-ASEMESA
SÉVILLE, 27 janvier (EUROPA PRESS) –
L'Association espagnole des exportateurs et industriels d'olives de table (Asemesa) a demandé au gouvernement espagnol d'exhorter l'Union européenne (UE) à accorder la priorité aux olives de table dans les négociations commerciales établies entre l'UE et l'Inde, actuellement dans leur phase finale.
Comme l'association l'a indiqué dans une note, il s'agit d'une demande qu'Asemesa a transmise à « plusieurs reprises » et qu'elle a adressée une nouvelle fois aux ministres de l'Économie et du Commerce et de l'Agriculture compte tenu de la « pertinence stratégique » que le marché indien peut avoir pour les olives de table espagnoles.
De même, selon Asemesa, l'Inde se distingue à la fois par son « fort potentiel de croissance » et par son modèle de consommation, clairement orienté vers les olives noires, ce qui en fait une « alternative clé » pour atténuer la perte de 70 pour cent du marché des olives noires aux États-Unis à la suite des droits de douane imposés en 2018.

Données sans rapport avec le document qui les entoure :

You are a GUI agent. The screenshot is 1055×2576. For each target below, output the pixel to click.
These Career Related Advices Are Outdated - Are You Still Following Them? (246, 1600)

Dans ce contexte, depuis plus d'une décennie, des « investissements importants » ont été réalisés dans la promotion et le développement du commerce en Inde, permettant ainsi une « évolution positive des exportations ». Cependant, cette tendance a été ralentie par la « concurrence croissante » de l'Égypte, qui a des coûts de production « très inférieurs » – notamment de main d'œuvre – et avec des exigences « nettement inférieures » dans des domaines tels que l'environnement, le social ou la réglementation.

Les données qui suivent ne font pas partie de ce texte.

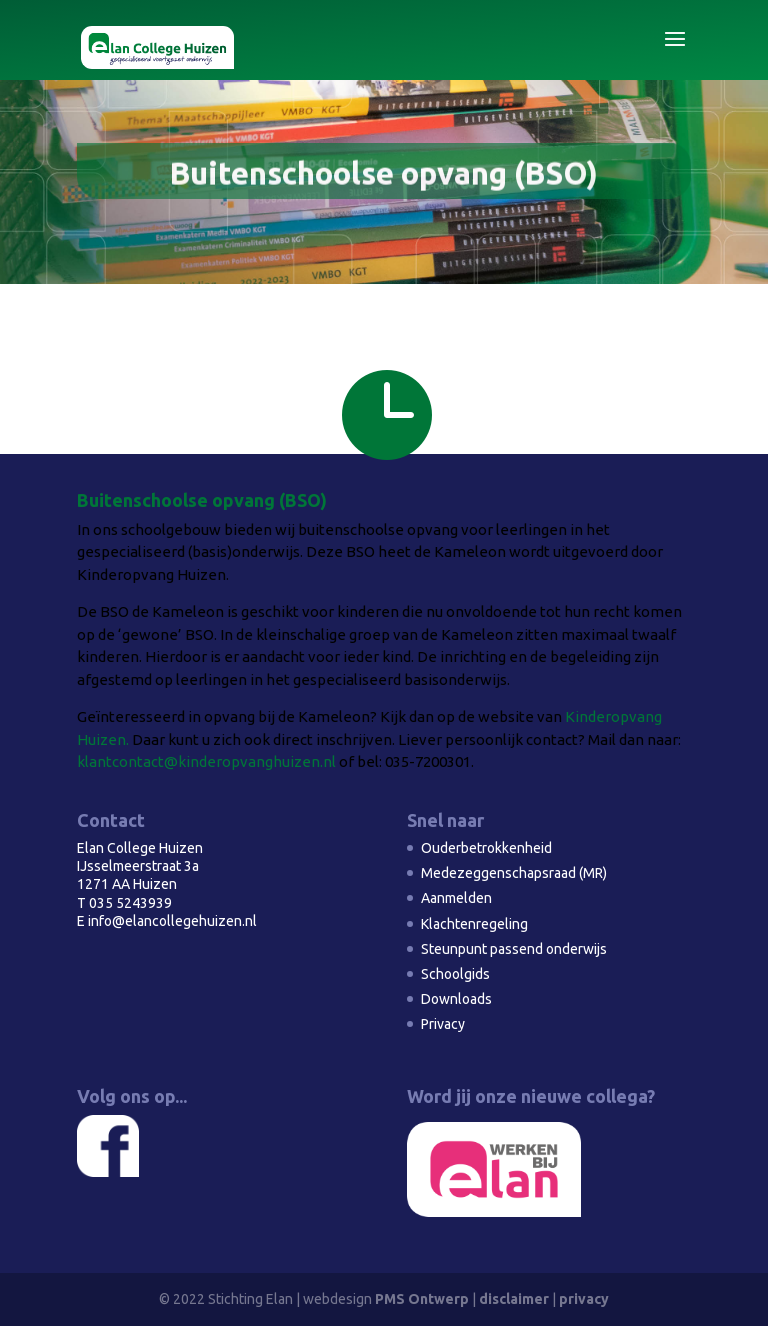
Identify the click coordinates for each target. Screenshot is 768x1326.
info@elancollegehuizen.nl (172, 921)
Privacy (443, 1024)
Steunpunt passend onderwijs (514, 949)
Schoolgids (455, 974)
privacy (584, 1299)
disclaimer (514, 1299)
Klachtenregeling (474, 924)
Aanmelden (456, 898)
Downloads (456, 999)
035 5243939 (130, 903)
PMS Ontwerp (422, 1299)
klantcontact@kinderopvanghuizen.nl (206, 761)
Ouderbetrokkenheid (486, 848)
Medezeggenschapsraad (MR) (514, 873)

Pour cette raison, Asemesa a insisté sur le fait que l'élimination des droits de douane de 36 pour cent qui taxent actuellement l'entrée des olives européennes en Inde est « une mesure essentielle pour rétablir des conditions de concurrence plus équilibrées et permettre la reprise des exportations vers un marché de grand intérêt en raison de son potentiel futur ».
Dans le même sens, l'association a également souligné que cette demande acquiert une « importance particulière » après l'accord entre l'UE et le Mercosur, dont les effets négatifs sur le secteur des olives de table devraient être significatifs, ce qui a généré une « profonde frustration » dans le secteur, qui attend désormais une « sensibilité totalement différente de la part des autorités communautaires et du soutien de l'Espagne ».
En bref, Asemesa espère que le gouvernement espagnol défendra « avec détermination » les intérêts de ce secteur qui a « un fort impact économique, social et territorial », et qu'il servira d'une certaine manière à compenser les pertes aux États-Unis dues aux droits de douane sur les olives noires et au « traitement inexplicable » de l'olive dans l'accord UE-Mercosur.